Sometimes projects get a little scary. This happened to me on the third draft of a novel called LIQUID WORLD, when it started to take on a feral quality. I was worried that if I came at the revision from the wrong angle, the novel might disappear on me–or worse, turn into something lifeless.
What to do?
This feral stage is full of possibility and danger. It takes confidence, or at least a willingness to live with uncertainty. It takes trust that you will be able to befriend the feral manuscript and help it become most fully whatever it needs to be.
1. Accept its inevitability
Writer Annie Dillard says, in A Writing Life:
Some writers get to the feral stage on their first draft, but for me it seems to take at least two. The first draft, as my writer / musician friend Doug Harrison so pithily put it, is “instructions for a novel, with examples.” The second draft is more-or-less the right scenes but in the wrong order, and with the emotional stuff missing, erratic, or sorely undeveloped. The third draft seems to be where it starts to feel like a novel.
2. Recognize the beast
The feral stage has an impact on the rest of your life. For a while during this period, on email signatures my fingers type “All beset” instead of “All best.” I become obsessed with certain foods or TV shows (most recently, Shetland). Sometimes I carry the manuscript back and forth between home and office, feeling that only by keeping it close can I hope to make it my friend.
3. Now, really, what to do:
So what to do at the feral stage of a project?
a. Pick an objective
The novel in question was on its third draft, which looked like many writers’ first drafts. So my objective on that draft was to trace the emotional arc of two main POV characters, and rearranging plot elements in a more interesting order.
b. Make a plan
The plan will depend on your objective, and it should be flexible yet not allow for avoidance of the work. My plan required distance, because that’s the only way to see what doesn’t work in a novel you’re still writing. There are a few ways to get distance:
– put the MS in a drawer for a few months (the danger here is that you’ll stop caring about it)
– get some outside opinions (swap MSs with writer friends or get a beta read or, if you have the cash, hire an editor)
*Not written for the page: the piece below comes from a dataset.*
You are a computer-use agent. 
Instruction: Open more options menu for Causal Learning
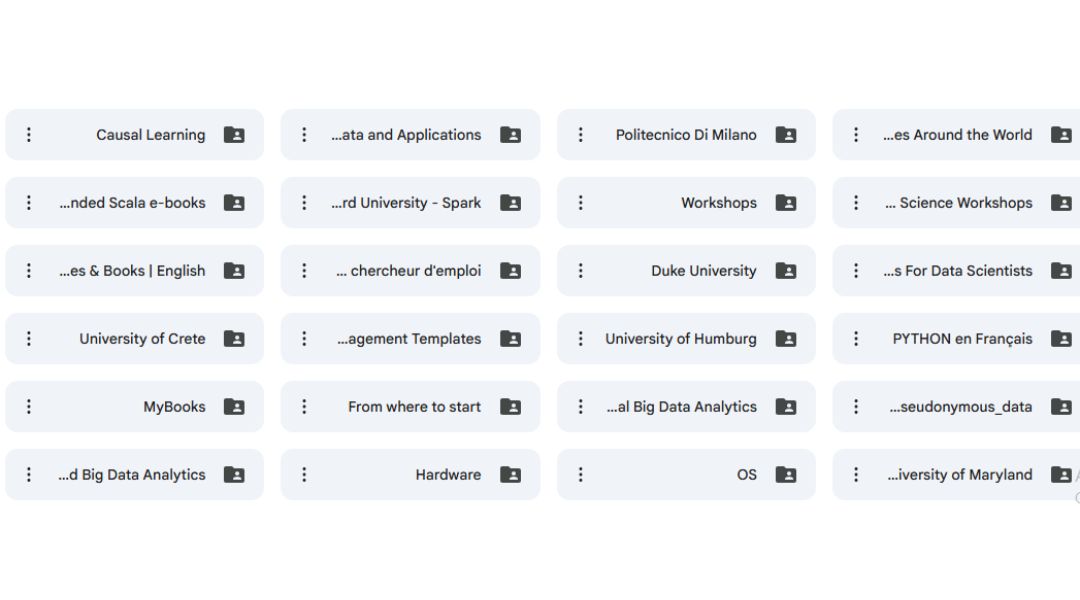29,135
– do some distance-gaining exercises
I did the second two, because I didn’t really want to put it away for too long. I got three full manuscript critiques (from my writing group), and looked for the commonality in those. I asked another writing friend to read the first half and tell me what genre he thought the book was. (This is because I have high-concept ideas and seem to render them in a low-concept way.) And, I looked at cause and effect. This addressed my objectives of putting the plot in a more interesting order and addressing the characters’ emotional growth.
c. Proceed with enthusiasm
This takes some nerve, this part. Break the task down, if you can. Do whatever it takes to keep yourself coming back to the work at hand. Not everyone has flexibility in their work lives, but if you can figure out a way to spend time with your manuscript almost daily, do it. Or at least carry a notebook and voice memo recorder and think about it. Those great ideas won’t remember themselves. Even ten-minute stints can improve things substantially. In fact, a 3 ten-minute stints in revision can be more effective than one half-hour stint.
The bliss of mutual trust
By the time you’ve befriended your feral manuscript and gotten at least once to THE END it will be a new creature: one with whom there’s some mutual trust, that admires you back and appreciates you for bringing it to life.